Our People

Holly Smith

Vice President of Strategic Initiatives

Specialties: Business Development Strategy, Marketing & Communications, Writing, Social Media, Messaging, Positioning, Group Facilitation

Home Base: Colorado Springs, CO

Holly brings 20 years of strategic marketing and business development, technical writing, and management experience to Optimetra and its clients. In addition to the Healthcare industry, she has supported the growth of organizations in the Defense, Telecommunications, and Software industries.

Holly realized early in her career as a technical writer that her extroverted soul was being crushed by the weight of engineers. She pivoted into business development and has never looked back. As Optimetra’s key client and industry relationship manager for over five years, Holly created numerous opportunities to observe and influence how clients position themselves for growth. She is now responsible for guiding Optimetra’s strategic direction, which includes exploring Health Tech and developing Optimetra’s thought lab, to curate and cultivate ideas that support clients in transforming their organizations for success in the next generation of healthcare.

Having collaboratively grown Optimetra from an unknown firm to a nationally sought-after advisor in public sector healthcare, Holly is an expert at developing practical and affordable marketing and growth strategies. She has a strong grasp of the competitive landscape in Medicaid and employs her expert analysis, branding, and writing skills to help you identify new business channel opportunities, establish a strong market position, and develop finely-targeted messaging that gets results.

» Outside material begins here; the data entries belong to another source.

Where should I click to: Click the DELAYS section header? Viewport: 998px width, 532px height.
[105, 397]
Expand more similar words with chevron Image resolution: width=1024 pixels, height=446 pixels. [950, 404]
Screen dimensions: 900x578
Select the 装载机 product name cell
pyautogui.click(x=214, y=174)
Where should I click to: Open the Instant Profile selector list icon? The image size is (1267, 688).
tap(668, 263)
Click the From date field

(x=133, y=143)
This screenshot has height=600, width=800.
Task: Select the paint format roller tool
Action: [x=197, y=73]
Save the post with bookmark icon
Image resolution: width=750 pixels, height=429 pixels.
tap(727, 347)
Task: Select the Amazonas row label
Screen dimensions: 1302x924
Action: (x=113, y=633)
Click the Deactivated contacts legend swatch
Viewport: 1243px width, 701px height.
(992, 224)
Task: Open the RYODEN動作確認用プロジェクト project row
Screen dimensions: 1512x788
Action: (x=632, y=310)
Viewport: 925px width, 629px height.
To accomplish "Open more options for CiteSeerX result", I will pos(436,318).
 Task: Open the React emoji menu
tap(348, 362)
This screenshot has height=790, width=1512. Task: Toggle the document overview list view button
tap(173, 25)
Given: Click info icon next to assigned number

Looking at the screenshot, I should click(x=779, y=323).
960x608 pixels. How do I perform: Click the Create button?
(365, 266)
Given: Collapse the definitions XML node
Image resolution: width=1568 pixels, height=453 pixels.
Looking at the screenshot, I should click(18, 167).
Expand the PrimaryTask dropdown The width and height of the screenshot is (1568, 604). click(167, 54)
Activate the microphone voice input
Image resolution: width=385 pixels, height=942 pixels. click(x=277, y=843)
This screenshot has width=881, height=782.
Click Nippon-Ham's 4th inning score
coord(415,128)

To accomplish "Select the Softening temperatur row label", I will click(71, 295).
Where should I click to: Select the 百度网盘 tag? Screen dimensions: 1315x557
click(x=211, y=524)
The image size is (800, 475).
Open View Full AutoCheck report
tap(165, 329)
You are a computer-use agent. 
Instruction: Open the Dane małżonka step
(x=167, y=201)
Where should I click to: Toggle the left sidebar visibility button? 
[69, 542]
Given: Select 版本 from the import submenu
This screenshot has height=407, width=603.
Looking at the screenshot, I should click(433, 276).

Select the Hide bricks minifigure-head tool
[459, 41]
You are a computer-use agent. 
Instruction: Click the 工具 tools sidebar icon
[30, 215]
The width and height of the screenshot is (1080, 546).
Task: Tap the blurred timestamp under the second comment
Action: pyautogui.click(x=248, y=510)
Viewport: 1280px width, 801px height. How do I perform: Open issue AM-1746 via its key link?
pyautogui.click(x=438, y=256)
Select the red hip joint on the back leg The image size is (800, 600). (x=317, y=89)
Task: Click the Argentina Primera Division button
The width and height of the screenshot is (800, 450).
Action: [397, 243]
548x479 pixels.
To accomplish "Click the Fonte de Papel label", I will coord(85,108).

Find out more about Holly on Linkedin.

Holly firmly embraces Optimetra’s core values. Read her thoughts on Judgment.

Holly Smith
The success or failure of organizations depends on the decision-making of leaders. However, poor decisions are not always the result of poor judgment. Everyone makes a poor decision from time to time. Judgment determines our willingness to evaluate our decisions and change direction when necessary. A poor decision is only compounded by an unwillingness to admit that it was a poor decision.